The famous Stakhanovite “at work”, the posed portraits of manual labourers and other photo-reportages quickly became an administrative and marketing tool of Stalinism. It valorised the socialist economy by boosting consumer confidence and generating investment in the Communist state.
Edward Burtynsky, Chino Mine, Silver City, NM, 2012
Some of the essays examine the human labour and environmental damages required to transform minerals into boxes, sensors, lenses and other components.
Siobhan Angus, for example, highlights that photography and visual culture would not be possible without massive resource extraction. His thesis invites us to read the photograph as a material object—rather than as a piece of art or a function of technology.
Jacob Emery, however, is more nuanced when he explains that because copper elements of cameras and photographic plates come from mines like the ones depicted in Edward Burtynsky’s aerial panoramas of extraction sites, we can read his photograph not just as an aestheticisation of environmental destruction (an accusation his work often contends with) but as recording both the represented scene and the condition of its representability.
Several essays in Capitalism and the Camera also explore the role that photography could play in constructing and consolidating democratic societies.
An older owner-resident being projected on the ruins. He is among those who resist the developer and demand greater compensation. Photo by Tong Lam
Tong Lam, for example, takes the case of villagers resisting the violence of China’s urban transformation to demonstrate that photography can be used by the subjects being photographed to their own advantage. For the inhabitants of the Xiam Village, who were fighting against the destruction of their homes and way of life, it was important to use images made by themselves and others to counter state narrative and protect fellow villagers. Lam concludes that photographers need to engage the people and places that they are documenting.

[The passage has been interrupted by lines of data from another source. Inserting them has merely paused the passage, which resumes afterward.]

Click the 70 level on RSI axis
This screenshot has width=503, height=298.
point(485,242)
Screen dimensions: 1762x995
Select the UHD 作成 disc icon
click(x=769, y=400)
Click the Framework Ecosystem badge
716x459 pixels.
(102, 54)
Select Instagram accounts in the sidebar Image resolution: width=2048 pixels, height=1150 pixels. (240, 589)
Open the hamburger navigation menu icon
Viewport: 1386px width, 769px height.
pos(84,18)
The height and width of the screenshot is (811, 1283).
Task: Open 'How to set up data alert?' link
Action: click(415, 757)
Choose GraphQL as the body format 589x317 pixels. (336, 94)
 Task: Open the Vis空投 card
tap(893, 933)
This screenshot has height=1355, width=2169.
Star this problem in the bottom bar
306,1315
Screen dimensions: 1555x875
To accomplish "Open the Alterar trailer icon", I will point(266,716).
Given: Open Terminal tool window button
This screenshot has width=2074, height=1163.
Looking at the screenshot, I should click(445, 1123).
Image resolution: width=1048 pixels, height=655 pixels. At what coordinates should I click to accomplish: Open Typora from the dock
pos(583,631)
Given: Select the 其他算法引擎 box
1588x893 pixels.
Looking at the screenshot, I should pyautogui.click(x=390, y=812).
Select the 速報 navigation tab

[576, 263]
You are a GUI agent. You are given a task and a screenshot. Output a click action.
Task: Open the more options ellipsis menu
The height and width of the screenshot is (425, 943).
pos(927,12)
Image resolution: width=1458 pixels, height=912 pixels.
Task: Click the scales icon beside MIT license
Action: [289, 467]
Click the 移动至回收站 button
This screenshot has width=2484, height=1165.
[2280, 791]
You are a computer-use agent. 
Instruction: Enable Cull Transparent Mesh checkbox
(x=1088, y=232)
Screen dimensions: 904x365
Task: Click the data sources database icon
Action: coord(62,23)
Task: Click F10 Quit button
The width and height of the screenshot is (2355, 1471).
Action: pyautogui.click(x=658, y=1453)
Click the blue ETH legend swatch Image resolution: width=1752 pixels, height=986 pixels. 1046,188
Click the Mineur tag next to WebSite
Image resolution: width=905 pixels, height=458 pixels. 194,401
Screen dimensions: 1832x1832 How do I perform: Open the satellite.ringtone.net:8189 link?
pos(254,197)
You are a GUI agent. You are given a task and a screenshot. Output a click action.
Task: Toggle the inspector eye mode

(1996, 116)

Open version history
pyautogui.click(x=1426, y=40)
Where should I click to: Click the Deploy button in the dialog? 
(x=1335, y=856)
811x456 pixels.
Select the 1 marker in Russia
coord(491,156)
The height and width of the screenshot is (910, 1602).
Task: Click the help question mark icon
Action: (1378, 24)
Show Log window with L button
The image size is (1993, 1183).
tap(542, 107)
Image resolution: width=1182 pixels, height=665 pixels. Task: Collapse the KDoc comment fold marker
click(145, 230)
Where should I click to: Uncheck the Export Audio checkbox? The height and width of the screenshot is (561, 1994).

I wasn’t convinced by every single essay in the book but I enjoyed their provocation, boldness and their invitation to cast a more critical eye at images. It is not a new idea of course but it reminds us that robust, unflinching media literacy should never be taken for granted. The other meaningful lesson from the book is that photography, in spite of its deep connection with capitalism, remains an important tool to counter capital’s violations of human rights and planetary life.